--- SUPPLIED PASSAGE ---

The "bitterness" was conditional on the elided text.  The phrasing of
the parenthetical expression was intentional: it was meant to convey
the point that if the patches were not "good enough" per the elided text's
usage of the phrase, that something similar would have to be implemented
anyway.

Certainly eliding the text makes me seem more frustrated than I am.

> > Wait.  I don't get it.  I've been using FreeBSD for a solid year.
> > I've been watching this list for just under a year.  I've personally
> > noted that almost everything Terry has said has had some kernel of
> > truth to it even if he had to argue his point *again* and *again*.
> > And maybe some of it was tainted with personal agenda occasionally,
> > but we all do that to a certain extent.
>
> Terry does have some very interesting ideas -- and sometimes I enjoy
> reading his discussions.  Since one person on the team had problems
> testing the specific changes in question, I would like to verify and
> check them out.  If I don't David would!!!  Note that even though I
> respect him (and others on the team do also), sometimes various
> people don't always agree with his positions.  That is okay though,
> David doesn't always agree with mine also!!!

Paul was already doing this, at least at one time, thoguh it has several
times gotten to the point of a one parenthesis or otherwise obvious
change causing the full patch set to be rejected.

I think that the correction of such minor things, especially if the
review process is to be protracted as it has always been in the past,
should not require rejecting the full patch set to the author.

With -current, there is no hope of a patch set not based on the idea
of a CVS merge being "correct" when it touches the system call interfaces
and all of the underlying file systems.

The addition of interfaces in the time between the production of the
first set of patches and their "review" is what caused the initial
failures.

The reordering of read-only-file system rejection (actually, I think
the reordering pushing it below the FS layer was correct: for union
FS's, a union may comprise a RO FS and one or more RW FS's) was the
reason for the second rejections.

Part of the problem is that I can't run -current localy if I expect
to be able to spend time coding instead of catching up.

--- INFORMATION SUPPLIED ---

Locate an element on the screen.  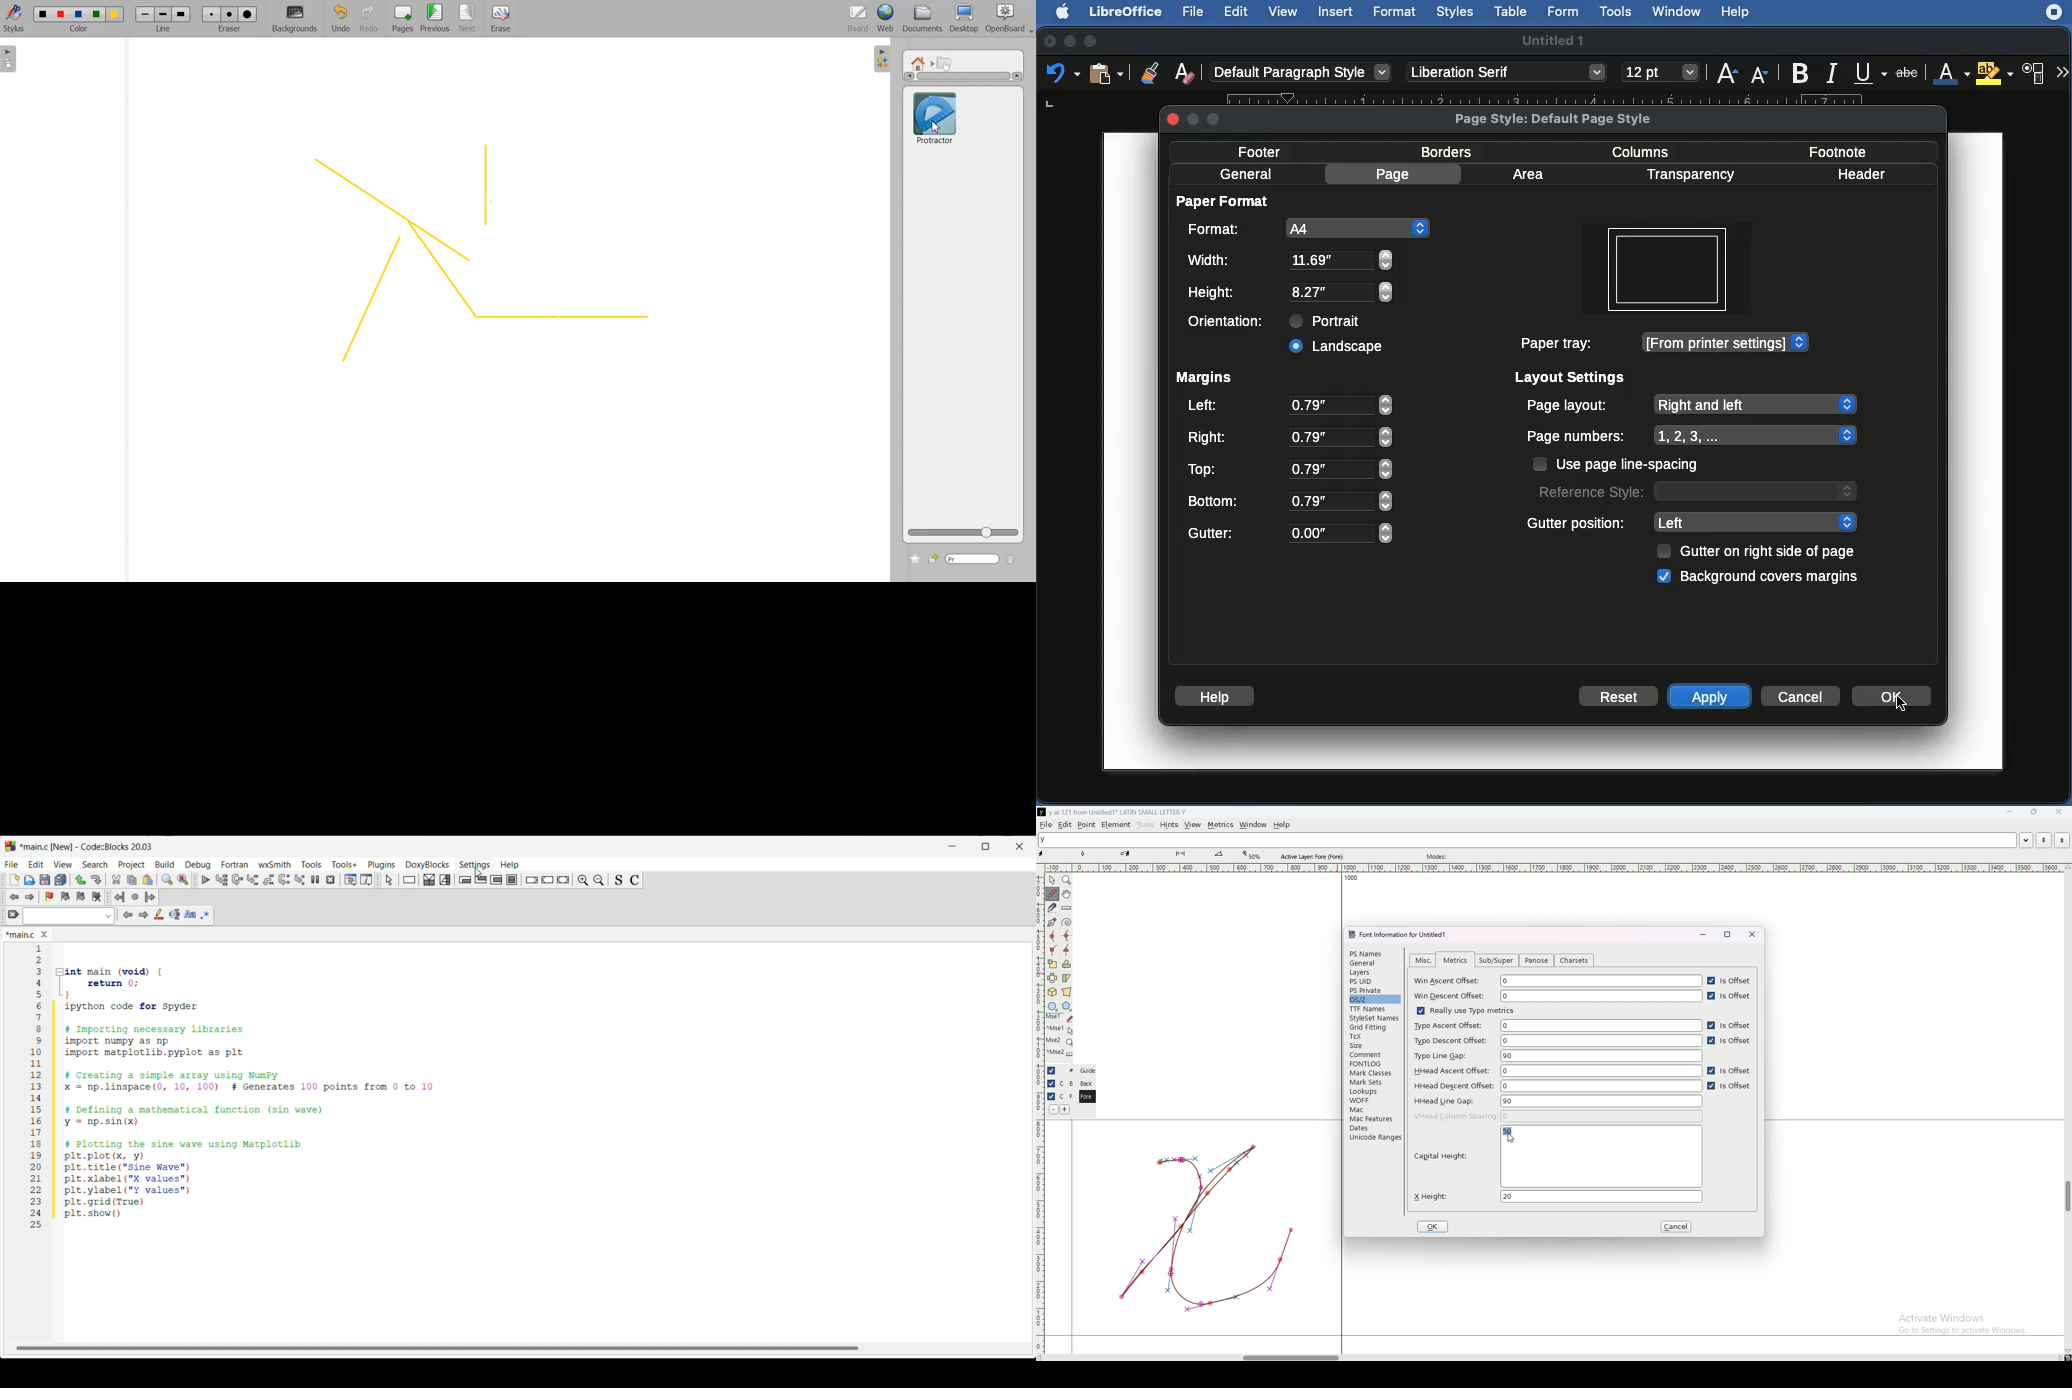
Change tab dimension is located at coordinates (986, 846).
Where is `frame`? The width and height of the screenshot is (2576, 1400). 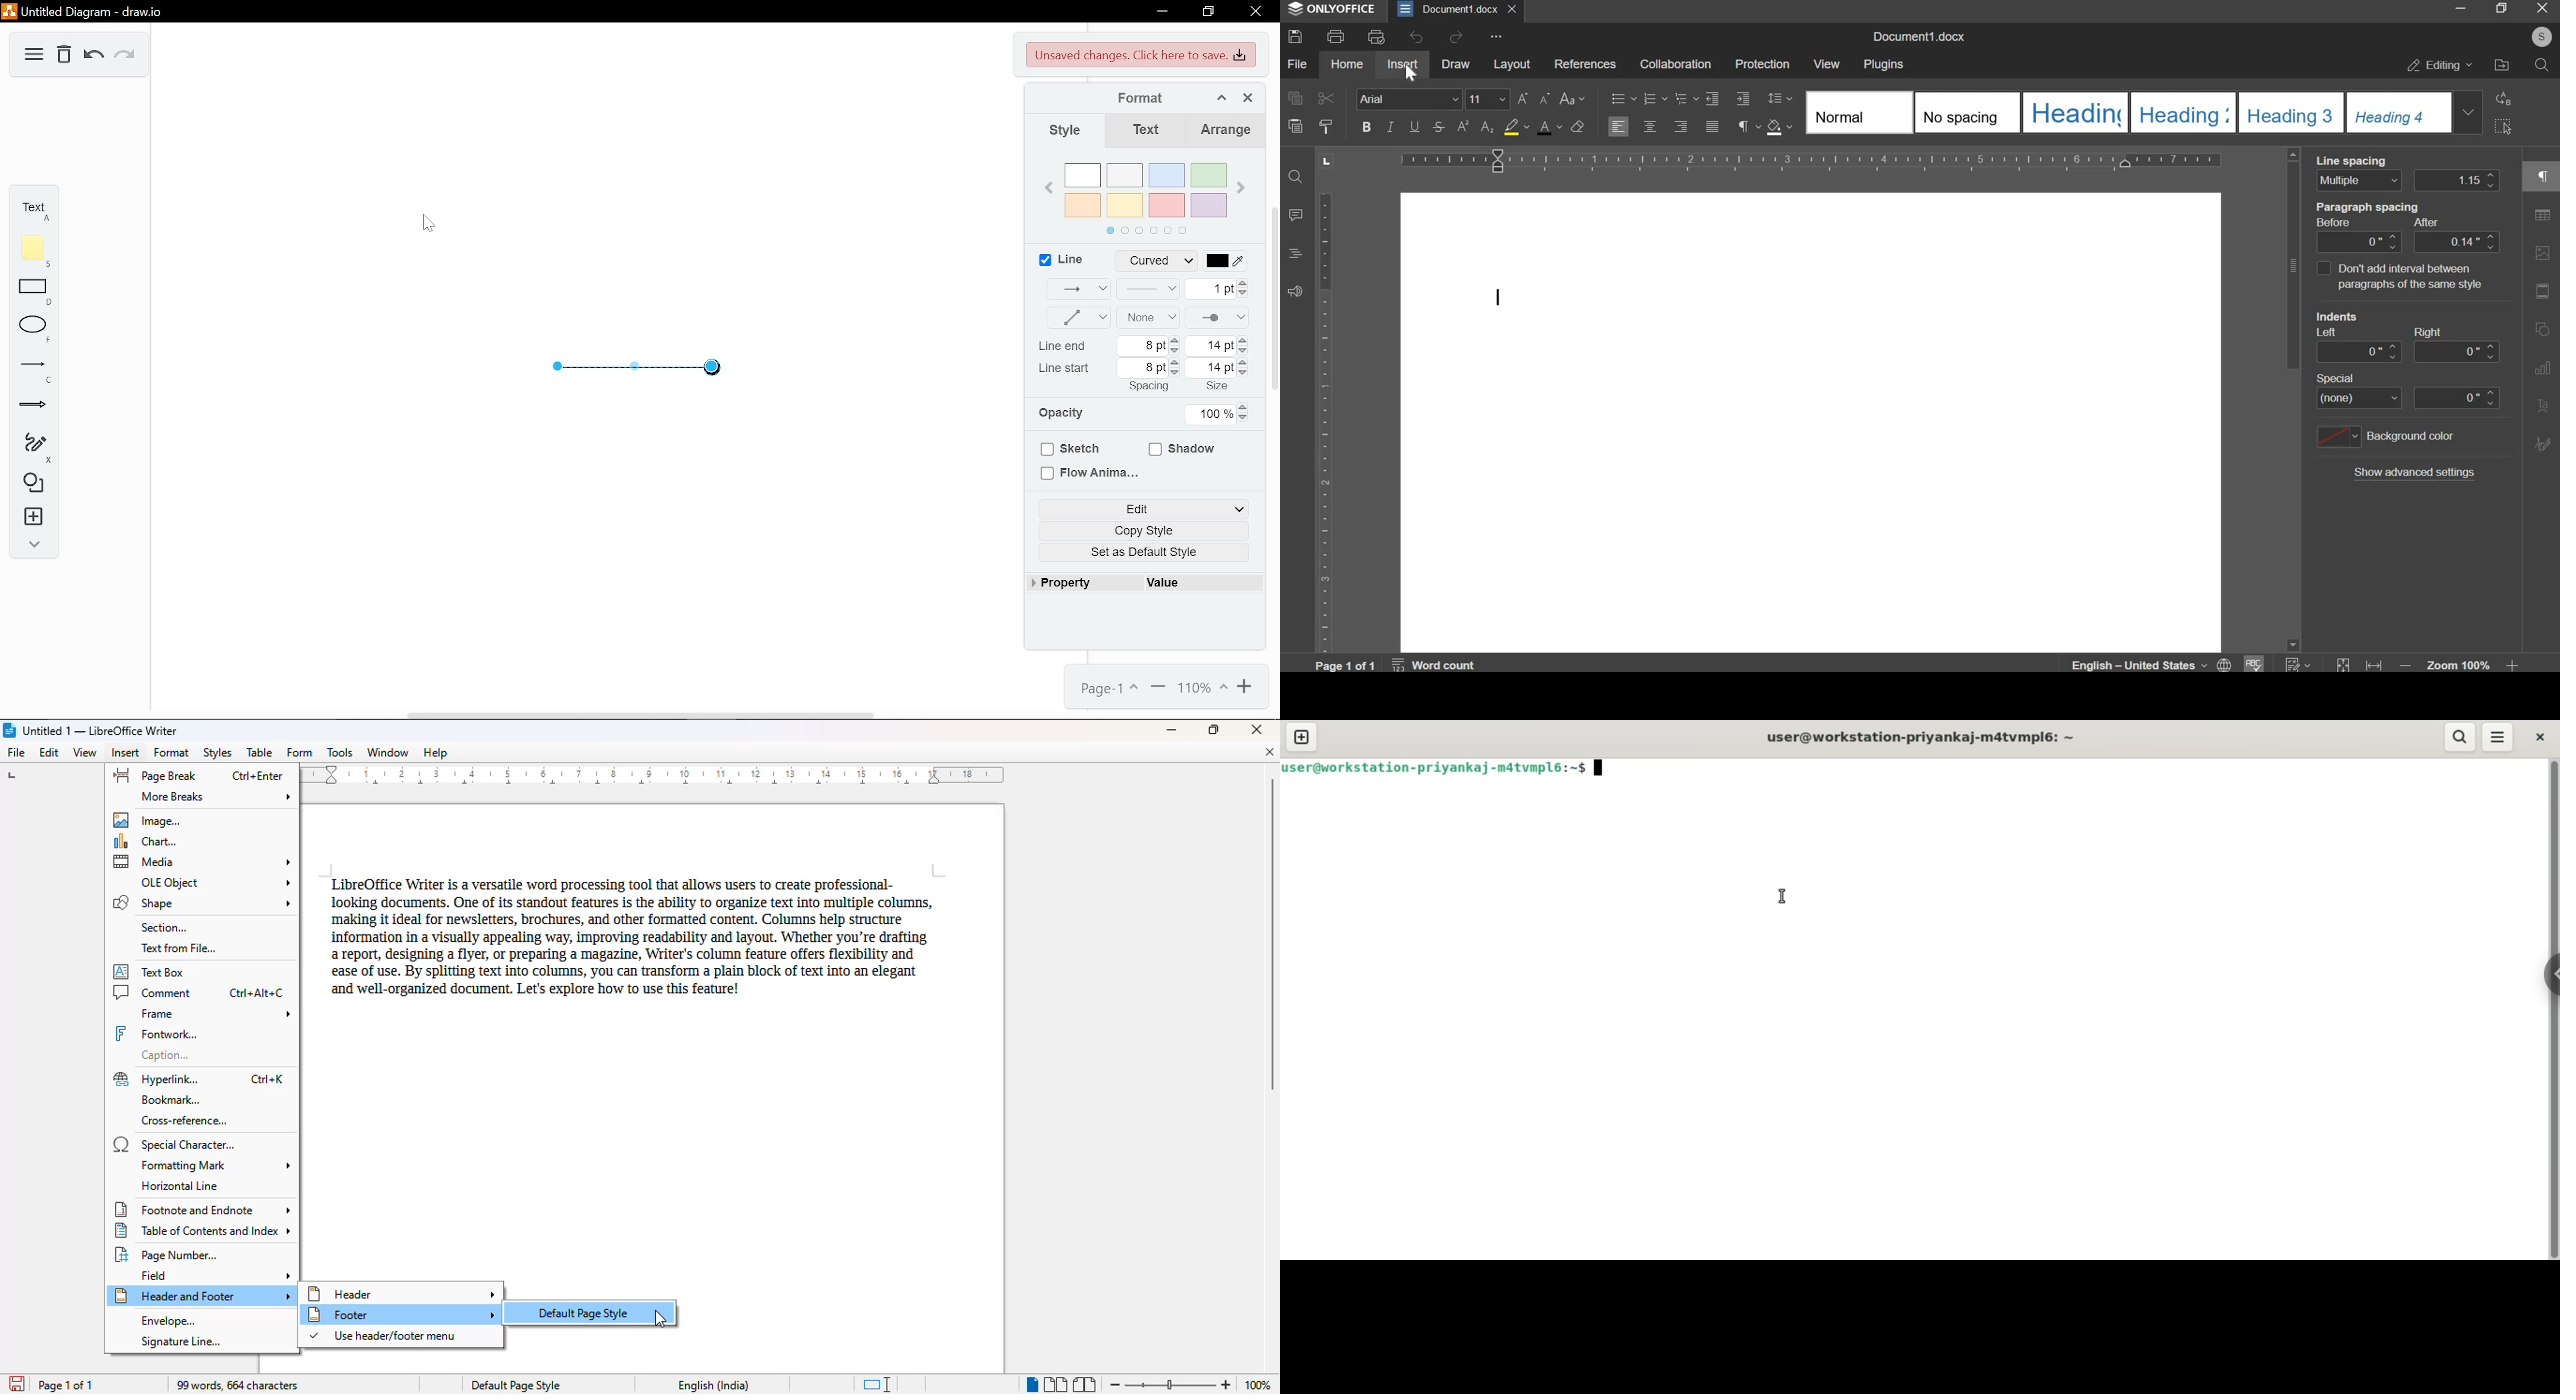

---

#### AIM
According to the patch-review message above, what caused the initial failures? Please answer in one sentence.

#### SOLUTION TO THIS PROBLEM
The initial failures were caused by interfaces being added between when the first set of patches was produced and when they were reviewed.